# Other uses for O-Rings...



## Logtec (Jun 3, 2018)

Here are a few good things to do with 

1- ever lose the red straw for the WD-40 can? Of course you have.. 
use a few large ORings to keep it attached to the can when not in use.
(See pic)

2- use a small Oring, tightly around an Allen wrench, as a stop when installing a seat into a tub and shower faucet. The Oring keeps forward pressure the seat until the 
threads bite.

3- when my daughter was little she lost her hair elastics constantly, but an Oring came in handy more then once, and it didn’t rip out her hair like a reg elastic.

4- my buddy gets orings off of amazon, and puts them under the keys on his keyboard, it apparently dampens the clicking sound of the keys when typing.


----------



## canuck92 (Apr 1, 2016)

5.) Slip an o-ring over a sandwich bag an you got a poor mans condom.

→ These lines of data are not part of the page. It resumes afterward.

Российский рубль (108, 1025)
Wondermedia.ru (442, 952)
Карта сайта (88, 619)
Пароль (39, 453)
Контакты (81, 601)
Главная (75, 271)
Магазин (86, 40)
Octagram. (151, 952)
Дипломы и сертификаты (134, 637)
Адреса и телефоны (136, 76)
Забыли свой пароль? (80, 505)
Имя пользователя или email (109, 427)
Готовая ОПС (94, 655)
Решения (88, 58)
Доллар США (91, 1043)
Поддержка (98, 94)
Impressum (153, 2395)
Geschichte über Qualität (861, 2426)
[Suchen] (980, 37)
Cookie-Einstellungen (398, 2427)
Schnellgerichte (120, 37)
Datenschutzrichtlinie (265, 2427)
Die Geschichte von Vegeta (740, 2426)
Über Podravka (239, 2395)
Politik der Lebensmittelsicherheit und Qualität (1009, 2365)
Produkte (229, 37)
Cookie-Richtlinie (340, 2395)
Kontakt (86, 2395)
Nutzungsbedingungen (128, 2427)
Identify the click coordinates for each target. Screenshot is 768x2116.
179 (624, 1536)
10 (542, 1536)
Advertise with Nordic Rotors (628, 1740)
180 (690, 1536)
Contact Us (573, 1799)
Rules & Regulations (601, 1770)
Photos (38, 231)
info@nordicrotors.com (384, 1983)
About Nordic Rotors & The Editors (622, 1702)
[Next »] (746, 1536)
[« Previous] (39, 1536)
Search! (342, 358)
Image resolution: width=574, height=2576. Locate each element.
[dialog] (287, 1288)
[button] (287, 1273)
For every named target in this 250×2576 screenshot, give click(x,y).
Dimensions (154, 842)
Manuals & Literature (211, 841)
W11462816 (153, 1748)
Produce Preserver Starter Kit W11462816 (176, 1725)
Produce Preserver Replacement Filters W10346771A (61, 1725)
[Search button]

I usually use t tape for a seat wrench trick. Ill try an o ring next time


----------



## skoronesa (Oct 27, 2015)

canuck92 said:


> 5.) Slip an o-ring over a sandwich bag an you got a poor mans condom.
> 
> I usually use t tape for a seat wrench trick. Ill try an o ring next time





You kinda beat me to it, I was gonna mention how sloan h-553 o-rings make great cock rings.
















.


----------



## Plumbus (Aug 4, 2008)

You may have noticed how the tee and j bend connections on continuous wastes come loose under the kitchen sink, probably due to disposal vibration or an argument with a garbage can. 
An old timer gave me some hefty 1-3/8" o-rings and said to use them in place of the slip joint washers at those tee and J bend joints. Works great.


----------



## Logtec (Jun 3, 2018)

canuck92 said:


> 5.) Slip an o-ring over a sandwich bag an you got a poor mans condom.
> 
> I usually use t tape for a seat wrench trick. Ill try an o ring next time


Condoms? Who uses condoms...?


----------



## Logtec (Jun 3, 2018)

Plumbus said:


> You may have noticed how the tee and j bend connections on continuous wastes come loose under the kitchen sink, probably due to disposal vibration or an argument with a garbage can.
> An old timer gave me some hefty 1-3/8" o-rings and said to use them in place of the slip joint washers at those tee and J bend joints. Works great.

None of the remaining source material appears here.